This is what Virgin has to offer: progression, imagination, humility, flow and the list goes on. Virgin is totally rider dependant.... if you don't bring any of the following your level of enjoyment decreases: well built bike, skills, mindset, imagination, nuts, and shovel. When you show up to V you bring your A game... but be ready to back down. 

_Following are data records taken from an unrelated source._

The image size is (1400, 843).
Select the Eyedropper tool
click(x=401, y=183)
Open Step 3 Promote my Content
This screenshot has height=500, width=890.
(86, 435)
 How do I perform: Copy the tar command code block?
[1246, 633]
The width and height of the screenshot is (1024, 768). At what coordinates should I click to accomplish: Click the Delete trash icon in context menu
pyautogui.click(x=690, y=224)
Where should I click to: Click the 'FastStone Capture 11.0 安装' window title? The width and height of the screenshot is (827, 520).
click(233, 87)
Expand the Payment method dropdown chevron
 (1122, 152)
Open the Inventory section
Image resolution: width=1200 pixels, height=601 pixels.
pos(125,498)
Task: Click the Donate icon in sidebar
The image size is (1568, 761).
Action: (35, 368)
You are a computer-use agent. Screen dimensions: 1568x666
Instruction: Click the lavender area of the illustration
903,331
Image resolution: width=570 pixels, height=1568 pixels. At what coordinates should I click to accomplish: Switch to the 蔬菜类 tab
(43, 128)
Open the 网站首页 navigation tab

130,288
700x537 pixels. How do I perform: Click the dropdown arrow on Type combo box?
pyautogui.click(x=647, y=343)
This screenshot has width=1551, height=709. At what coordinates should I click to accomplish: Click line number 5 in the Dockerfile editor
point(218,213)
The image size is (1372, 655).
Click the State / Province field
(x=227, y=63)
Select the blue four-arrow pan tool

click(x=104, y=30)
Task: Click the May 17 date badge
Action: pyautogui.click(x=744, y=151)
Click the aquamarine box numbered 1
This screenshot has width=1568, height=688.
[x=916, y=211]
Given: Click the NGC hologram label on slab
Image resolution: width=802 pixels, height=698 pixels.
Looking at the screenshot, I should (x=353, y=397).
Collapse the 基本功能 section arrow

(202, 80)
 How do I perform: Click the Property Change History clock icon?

BUT there is no comparing... two totally different disciplines. That is why I still make my annual Whistler voyage.


----------



## dft (Apr 9, 2004)

wyrm said:


> dft-
> 
> Have you been to Virgin??? If you only know Virgin from name and videos that is not enough. Sorry... trying to be nice and understand your point. I agree that Virgin doesn't have long DH runs.... or NS... or a chair lift...... that is why I put in "aint no bike park."
> 
> ...


like i said, i could be missing alot of the local "secret" stuff. i've been there 2-3 times and hit the trails i mentioned. i'm not bagging on it, i just like larger vertical technical trails, the stuff i have ridden there is pretty short. (but some good stuff). to me just one (of the 8 or so) mountians on the north shore is by itself better than so man yof the so called meccas out there. (just my opinion)


----------



## wyrm (Jan 19, 2004)

I guess you're just not that rider required at Virgin.....


----------



## Biker75 (Feb 22, 2004)

*Yep, Oregon*



squashyo said:


> Biker 57 (Blacrock: www.Brmba.org)
> 
> Thanks for the tip. I am in Santa Cruz, CA and I think you are talking Oregon. I'll put it on the list for sure. If you're ever down this way, we'll show you some tasty trails as well.


Squashyo,

Blackrock is in Western Oregon, just a bit off I-5, about 40 minutes west of Salem...If you guys plan on stopping, post on the BRMBA website & you'll be sure to have some locals show you around-the local scene is totally into getting the word out on this place. But it isn't too hard to figure out on your own..good maps available at the trailhead or at Santiam bikes in Salem & Dallas www.santiambicycle.com.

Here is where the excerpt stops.